There is something very special about this group. It’s hard for me to find the words to describe what it’s like to sit among them. We are all at different points in our stories. Some have been in the group for years and are real friends now, often going out for dinner afterwards. Their children are in a different place than E as well, many on hormone blockers, some on cross hormones. They share their experiences with their doctors, their insurance companies, their school administrators. They can talk about what it feels like to have their child harassed at school and the whole room is filled with nodding heads. We can toss around what it means for our kids to be “out” or to be “stealth.” These are all complicated for us in the same way. Even though we have different experiences and our kids are on all different parts of the spectrum, we all “get it” on some level together. It feels like we are really doing something important.
This month, there were some in the group who were newer than us.
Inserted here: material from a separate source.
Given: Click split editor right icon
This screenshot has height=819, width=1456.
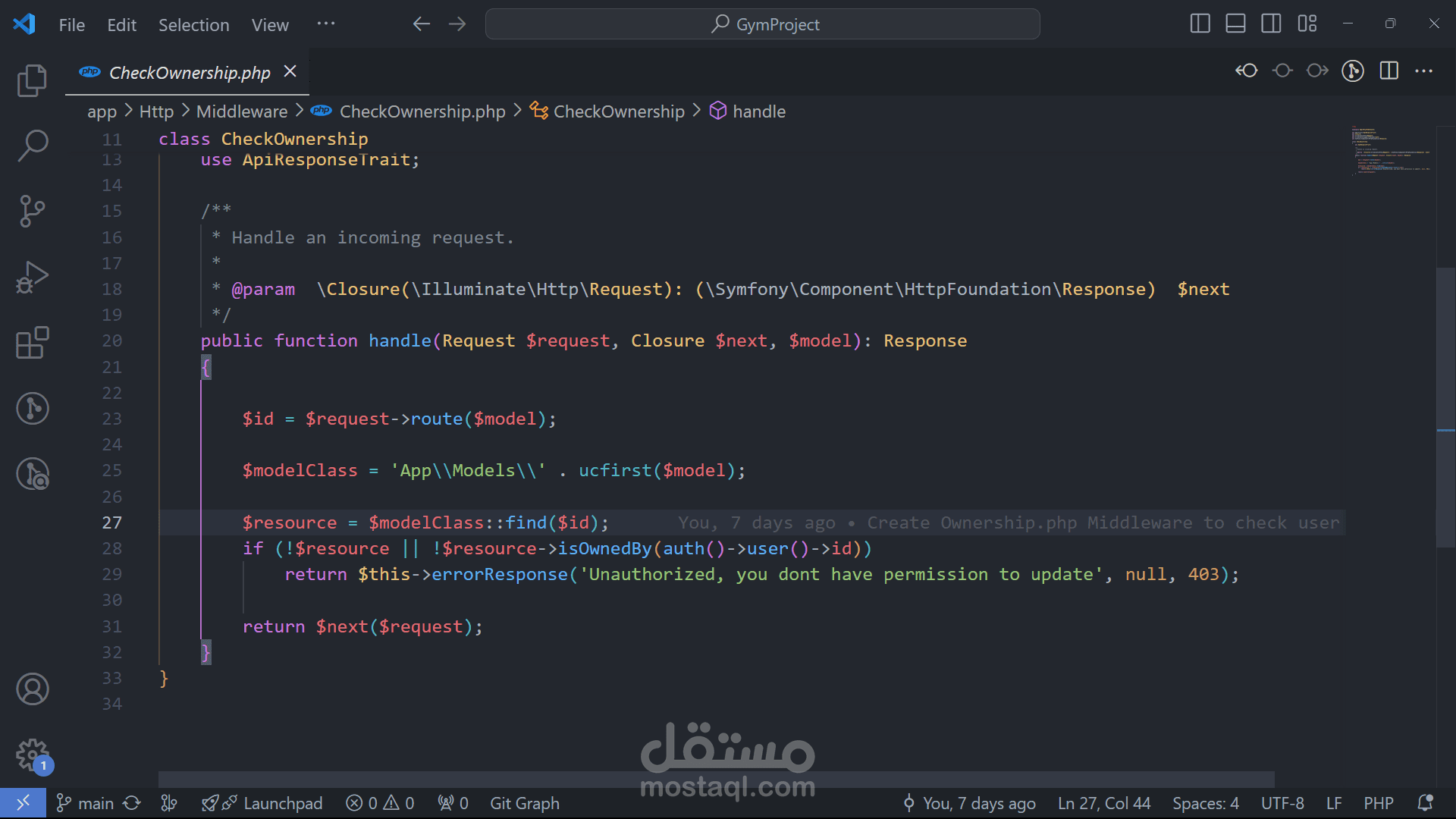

One person had an older child who just revealed that she wanted to transition. We learned this early in the meeting as we all introduced ourselves. I noticed him. For most of the meeting he seemed in a daze. I’m sure he was taking it all in. There was a ton of information being offered, a barrage questions being raised. Mostly, he kept his eyes resting on the floor. He shifted quietly in his chair.
It brought me back to those first few months after E shared her inner self with me. That swirl of pain and confusion mixed with love and protection. The pressure, the intense pressure, that somehow I had to get this right. It would bring me to my knees, the gravity of this emotion. When he finally spoke, I could see that this poor dad was right there, in that moment.
And I realized that I wasn’t. That rickety bridge that I talked about? We have navigated through that part without falling in. I no longer feel the responsibility is on me: do not mess this up. It’s not mine. E will get it right all on her own. It is such a relief to let that one go.